What command did I use?
wget -U Mozilla -mkEpnp https://chiefio.wordpress.com
I was testing the “-U Mozilla” prior to doing GISS and didn’t want an error of syntax to lock me out for a day again… (GISS is picky about scraping, so gave me a one day lockout on my first scrape attempt)
How much disk did that take?
root@odroid32:/LVM/chiefiowp# du -ms chiefio.wordpress.com/ 1373 chiefio.wordpress.com/
1.3 GB. Not bad, but I can see I need to check where the “free” limit on disk is located on WordPress ;-)
GISS
This one was more problematic. With the news being that President Trump would be refocusing NASA on space, and out of the politicized field of Climate, I’d figured a nice thing to do would be to preserve a copy. A couple of folks “tipped” this, but this is the link I can find at the moment. From P.G. here:
https://chiefio.wordpress.com/2017/02/01/tips-february-2017/#comment-79793
Trump scrapping NASA climate research division in crackdown on ‘politicized science’
February 19, 2017
Donald Trump is poised to eliminate all climate change research conducted by Nasa as part of a crackdown on “politicized science”, his senior adviser on issues relating to the space agency has said. Nasa’s Earth science division is set to be stripped of funding in favor of exploration of deep space, with the president-elect having set a goal during the campaign to explore the entire solar system by the end of the century. This would mean the elimination of Nasa’s world-renowned research into temperature, ice, clouds and other climate phenomena. Nasa’s network of satellites provide a wealth of information on climate change, with the Earth science division’s budget set to grow to $2bn next year. By comparison, space exploration has been scaled back somewhat, with a proposed budget of $2.8bn in 2017. Bob Walker, a senior Trump campaign adviser, said there was no need for Nasa to do what he has previously described as “politically correct environmental monitoring”. “We see Nasa in an exploration role, in deep space research,” Walker told the Guardian. “Earth-centric science is better placed at other agencies where it is their prime mission. “My guess is that it would be difficult to stop all ongoing Nasa programs but future programs should definitely be placed with other agencies. I believe that climate research is necessary but it has been heavily politicized, which has undermined a lot of the work that researchers have been doing. Mr Trump’s decisions will be based upon solid science, not politicized science.”

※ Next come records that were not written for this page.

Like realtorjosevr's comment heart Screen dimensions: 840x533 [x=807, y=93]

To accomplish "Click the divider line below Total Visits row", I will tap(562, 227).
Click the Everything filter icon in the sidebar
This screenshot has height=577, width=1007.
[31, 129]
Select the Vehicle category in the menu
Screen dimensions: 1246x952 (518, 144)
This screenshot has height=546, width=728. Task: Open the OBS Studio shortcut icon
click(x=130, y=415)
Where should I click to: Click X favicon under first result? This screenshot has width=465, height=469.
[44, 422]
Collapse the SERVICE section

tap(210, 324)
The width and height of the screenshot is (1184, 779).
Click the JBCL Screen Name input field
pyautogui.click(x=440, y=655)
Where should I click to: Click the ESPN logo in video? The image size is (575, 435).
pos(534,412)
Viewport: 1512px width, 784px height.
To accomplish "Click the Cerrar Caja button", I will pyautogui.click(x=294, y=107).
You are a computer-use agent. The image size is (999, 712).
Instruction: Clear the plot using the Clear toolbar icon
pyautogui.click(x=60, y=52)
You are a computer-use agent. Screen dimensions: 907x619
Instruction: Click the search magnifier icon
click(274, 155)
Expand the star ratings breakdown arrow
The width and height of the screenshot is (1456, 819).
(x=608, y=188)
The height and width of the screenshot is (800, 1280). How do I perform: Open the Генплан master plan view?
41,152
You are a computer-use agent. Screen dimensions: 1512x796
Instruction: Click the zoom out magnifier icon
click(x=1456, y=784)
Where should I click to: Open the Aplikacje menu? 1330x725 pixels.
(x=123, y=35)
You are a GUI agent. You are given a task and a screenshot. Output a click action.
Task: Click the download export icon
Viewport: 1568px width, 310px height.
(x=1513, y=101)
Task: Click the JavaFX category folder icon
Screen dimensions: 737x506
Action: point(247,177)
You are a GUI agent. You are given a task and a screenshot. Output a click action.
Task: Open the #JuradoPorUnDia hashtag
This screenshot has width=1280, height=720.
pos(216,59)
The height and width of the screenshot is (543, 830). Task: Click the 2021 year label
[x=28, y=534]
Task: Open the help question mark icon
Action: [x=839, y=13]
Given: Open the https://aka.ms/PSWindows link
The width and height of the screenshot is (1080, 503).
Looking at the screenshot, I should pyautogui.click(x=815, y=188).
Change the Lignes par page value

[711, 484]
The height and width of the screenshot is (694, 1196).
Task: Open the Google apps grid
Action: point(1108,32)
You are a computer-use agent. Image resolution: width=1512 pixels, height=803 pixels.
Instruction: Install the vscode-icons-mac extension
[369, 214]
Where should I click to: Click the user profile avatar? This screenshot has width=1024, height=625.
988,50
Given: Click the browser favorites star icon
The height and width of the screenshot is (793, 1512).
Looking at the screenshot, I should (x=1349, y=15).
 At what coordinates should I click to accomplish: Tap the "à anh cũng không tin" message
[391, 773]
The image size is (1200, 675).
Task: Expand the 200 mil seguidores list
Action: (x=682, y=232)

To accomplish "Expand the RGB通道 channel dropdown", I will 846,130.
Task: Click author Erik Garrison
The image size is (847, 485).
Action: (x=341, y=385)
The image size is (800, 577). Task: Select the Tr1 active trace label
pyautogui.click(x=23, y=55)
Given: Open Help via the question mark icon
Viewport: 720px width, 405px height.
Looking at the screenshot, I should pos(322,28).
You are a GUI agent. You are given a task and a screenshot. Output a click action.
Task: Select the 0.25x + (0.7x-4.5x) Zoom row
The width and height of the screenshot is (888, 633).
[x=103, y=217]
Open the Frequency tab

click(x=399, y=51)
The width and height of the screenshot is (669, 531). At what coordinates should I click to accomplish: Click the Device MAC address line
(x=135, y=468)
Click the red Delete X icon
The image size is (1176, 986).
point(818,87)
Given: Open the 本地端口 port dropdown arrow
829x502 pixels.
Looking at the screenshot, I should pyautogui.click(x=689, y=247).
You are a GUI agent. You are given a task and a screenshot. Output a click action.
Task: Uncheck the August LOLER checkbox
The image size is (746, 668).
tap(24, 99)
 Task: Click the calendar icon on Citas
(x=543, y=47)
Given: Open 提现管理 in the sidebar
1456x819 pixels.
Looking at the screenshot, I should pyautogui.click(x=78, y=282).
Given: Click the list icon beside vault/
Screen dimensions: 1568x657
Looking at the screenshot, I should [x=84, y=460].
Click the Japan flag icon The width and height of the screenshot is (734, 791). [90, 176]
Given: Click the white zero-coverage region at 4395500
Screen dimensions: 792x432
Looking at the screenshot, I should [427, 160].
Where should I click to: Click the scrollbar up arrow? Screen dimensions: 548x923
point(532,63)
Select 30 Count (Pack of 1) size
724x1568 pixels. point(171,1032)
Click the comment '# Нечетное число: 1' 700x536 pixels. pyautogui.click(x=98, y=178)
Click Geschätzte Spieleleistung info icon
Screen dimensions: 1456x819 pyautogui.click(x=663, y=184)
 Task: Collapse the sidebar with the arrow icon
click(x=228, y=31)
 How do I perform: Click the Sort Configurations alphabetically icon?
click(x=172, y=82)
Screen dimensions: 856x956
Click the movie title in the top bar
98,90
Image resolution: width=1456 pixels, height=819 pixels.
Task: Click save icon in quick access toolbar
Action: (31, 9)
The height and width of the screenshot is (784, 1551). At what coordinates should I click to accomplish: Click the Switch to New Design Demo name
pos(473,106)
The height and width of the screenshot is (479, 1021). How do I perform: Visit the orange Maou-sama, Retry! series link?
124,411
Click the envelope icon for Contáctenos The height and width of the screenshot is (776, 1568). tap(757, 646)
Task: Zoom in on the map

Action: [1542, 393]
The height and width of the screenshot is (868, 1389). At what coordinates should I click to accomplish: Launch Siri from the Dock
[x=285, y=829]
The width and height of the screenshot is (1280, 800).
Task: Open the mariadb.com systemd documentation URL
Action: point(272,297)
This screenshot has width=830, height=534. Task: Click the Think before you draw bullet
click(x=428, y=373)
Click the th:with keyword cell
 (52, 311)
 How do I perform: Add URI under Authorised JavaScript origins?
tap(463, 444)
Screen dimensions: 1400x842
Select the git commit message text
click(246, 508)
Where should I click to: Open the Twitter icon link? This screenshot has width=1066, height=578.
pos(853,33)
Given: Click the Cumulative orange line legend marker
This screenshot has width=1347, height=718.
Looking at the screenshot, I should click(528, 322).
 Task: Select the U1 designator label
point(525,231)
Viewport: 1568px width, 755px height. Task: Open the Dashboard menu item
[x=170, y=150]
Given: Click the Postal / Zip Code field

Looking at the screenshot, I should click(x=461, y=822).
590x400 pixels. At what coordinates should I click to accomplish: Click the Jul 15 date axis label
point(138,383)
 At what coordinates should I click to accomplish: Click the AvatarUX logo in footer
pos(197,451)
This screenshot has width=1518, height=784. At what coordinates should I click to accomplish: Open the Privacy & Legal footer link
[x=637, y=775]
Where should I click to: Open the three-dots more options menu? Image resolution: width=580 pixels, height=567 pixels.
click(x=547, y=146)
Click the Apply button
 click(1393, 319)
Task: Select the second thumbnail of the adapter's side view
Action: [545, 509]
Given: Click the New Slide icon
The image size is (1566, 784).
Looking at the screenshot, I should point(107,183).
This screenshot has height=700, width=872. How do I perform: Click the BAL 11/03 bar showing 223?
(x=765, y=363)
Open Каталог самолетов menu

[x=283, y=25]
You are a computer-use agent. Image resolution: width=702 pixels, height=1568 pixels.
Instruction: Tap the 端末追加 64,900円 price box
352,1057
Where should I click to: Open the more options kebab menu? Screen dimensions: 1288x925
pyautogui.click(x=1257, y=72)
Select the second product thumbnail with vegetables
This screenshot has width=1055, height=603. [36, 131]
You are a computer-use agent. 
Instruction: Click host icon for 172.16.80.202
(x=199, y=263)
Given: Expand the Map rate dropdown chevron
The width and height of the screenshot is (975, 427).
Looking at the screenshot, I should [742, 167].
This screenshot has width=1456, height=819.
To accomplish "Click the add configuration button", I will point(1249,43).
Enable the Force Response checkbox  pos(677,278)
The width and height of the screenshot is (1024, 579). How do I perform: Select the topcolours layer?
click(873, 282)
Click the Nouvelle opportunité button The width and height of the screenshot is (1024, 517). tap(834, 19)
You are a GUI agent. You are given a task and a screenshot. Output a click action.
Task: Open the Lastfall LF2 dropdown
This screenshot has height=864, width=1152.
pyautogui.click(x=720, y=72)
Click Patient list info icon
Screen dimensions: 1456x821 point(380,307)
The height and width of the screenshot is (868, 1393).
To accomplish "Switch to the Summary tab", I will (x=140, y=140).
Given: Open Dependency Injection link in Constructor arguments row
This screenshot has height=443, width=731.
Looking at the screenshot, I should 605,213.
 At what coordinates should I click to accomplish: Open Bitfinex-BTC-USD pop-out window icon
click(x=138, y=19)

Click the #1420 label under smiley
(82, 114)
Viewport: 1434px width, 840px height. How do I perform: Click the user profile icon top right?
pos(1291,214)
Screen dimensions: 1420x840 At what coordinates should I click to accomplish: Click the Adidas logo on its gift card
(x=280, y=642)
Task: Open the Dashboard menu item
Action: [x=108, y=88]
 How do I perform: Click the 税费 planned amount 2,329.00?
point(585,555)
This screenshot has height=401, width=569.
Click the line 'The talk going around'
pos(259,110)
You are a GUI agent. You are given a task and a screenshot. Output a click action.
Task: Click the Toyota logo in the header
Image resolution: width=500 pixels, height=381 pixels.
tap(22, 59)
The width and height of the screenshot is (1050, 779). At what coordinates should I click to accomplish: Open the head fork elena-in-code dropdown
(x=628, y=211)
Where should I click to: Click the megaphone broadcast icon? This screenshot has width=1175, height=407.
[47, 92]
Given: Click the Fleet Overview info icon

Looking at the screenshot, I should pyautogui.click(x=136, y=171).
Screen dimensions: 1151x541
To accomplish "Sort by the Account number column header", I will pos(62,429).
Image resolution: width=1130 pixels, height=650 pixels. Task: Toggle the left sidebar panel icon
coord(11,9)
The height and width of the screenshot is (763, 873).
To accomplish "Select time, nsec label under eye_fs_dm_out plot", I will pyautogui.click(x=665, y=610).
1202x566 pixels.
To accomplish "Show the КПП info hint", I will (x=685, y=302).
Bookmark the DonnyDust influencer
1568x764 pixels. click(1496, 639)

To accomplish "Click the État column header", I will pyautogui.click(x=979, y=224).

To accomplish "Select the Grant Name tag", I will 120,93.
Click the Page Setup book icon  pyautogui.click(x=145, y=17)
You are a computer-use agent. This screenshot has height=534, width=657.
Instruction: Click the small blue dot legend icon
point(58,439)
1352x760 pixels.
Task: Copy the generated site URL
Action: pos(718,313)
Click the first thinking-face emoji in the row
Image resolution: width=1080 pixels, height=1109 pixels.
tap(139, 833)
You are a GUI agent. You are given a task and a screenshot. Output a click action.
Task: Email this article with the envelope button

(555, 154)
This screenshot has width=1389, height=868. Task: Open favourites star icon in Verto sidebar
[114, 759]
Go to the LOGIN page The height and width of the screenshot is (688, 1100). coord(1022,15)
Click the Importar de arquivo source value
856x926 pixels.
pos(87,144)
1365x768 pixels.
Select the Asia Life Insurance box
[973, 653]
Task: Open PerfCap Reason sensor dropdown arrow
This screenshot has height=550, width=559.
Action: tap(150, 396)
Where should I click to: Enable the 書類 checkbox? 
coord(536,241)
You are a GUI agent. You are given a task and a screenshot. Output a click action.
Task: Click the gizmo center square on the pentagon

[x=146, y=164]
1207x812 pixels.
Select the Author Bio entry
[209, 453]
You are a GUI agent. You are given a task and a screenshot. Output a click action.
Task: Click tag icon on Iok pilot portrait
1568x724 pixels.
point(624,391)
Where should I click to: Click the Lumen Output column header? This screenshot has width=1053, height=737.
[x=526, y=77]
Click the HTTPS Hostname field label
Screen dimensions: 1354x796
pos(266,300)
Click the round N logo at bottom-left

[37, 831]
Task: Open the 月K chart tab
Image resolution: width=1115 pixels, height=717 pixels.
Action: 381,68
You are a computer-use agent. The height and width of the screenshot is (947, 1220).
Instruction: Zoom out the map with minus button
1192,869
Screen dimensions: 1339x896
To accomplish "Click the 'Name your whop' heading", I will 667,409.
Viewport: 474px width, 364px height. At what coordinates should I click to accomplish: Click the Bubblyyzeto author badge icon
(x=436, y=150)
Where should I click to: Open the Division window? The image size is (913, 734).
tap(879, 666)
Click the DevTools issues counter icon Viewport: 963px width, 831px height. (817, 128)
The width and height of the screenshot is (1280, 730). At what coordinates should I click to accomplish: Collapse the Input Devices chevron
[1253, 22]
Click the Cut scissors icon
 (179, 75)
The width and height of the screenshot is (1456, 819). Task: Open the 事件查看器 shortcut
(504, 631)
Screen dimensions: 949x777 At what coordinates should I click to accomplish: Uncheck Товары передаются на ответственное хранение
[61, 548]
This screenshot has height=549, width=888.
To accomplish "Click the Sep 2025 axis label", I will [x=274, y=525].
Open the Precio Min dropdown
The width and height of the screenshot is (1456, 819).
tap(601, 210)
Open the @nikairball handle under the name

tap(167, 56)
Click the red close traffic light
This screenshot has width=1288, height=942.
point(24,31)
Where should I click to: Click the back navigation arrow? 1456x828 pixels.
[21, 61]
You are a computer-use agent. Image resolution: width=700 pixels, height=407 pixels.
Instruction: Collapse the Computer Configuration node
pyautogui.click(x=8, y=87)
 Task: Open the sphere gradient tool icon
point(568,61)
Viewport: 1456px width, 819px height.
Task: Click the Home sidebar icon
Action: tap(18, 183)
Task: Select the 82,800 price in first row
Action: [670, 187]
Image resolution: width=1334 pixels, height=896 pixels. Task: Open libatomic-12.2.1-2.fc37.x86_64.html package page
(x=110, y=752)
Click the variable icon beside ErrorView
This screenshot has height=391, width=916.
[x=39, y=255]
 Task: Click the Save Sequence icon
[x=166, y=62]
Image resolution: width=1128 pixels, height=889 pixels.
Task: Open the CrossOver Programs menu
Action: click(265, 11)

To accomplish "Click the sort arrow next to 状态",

Well, to me, that sure sounded like GISS climate work, and GIStemp, were likely to get the boot. So being responsible for backups and archives at companies for much of my professional life, I naturally thought: “Make a Golden Master Archive” of what you can.
Well, my first attempt was immediately slapped down by a bot assassin. Details in comments here:
https://chiefio.wordpress.com/2017/02/01/tips-february-2017/#comment-79749
https://chiefio.wordpress.com/2017/02/01/tips-february-2017/#comment-79767
https://chiefio.wordpress.com/2017/02/01/tips-february-2017/#comment-79820
The bottom line of all that is that NASA GISS has anti-site scraper settings in their robot.txt file. I did get the scrape to work, after waiting a day or two for the block to expire. The command that worked is:
wget -U Mozilla --wait=10 --limit-rate=50K -mkEpnp https://data.giss.nasa.gov
Most likely one could leave out the “–limit-rate” and even the “–wait” commands, but as I’m still working off the “superghcnd” TB wad, I didn’t want to slow it down. The “wait” says to pause that many seconds between fetches (so it looks like someone clicked a key) and the “limit-rate” makes it polite about being a bandwidth hog. The “-U Mozilla” says to tell the site, when asked, that I’m really Mozilla browser. You can put many different browser types in that spot, as you like it.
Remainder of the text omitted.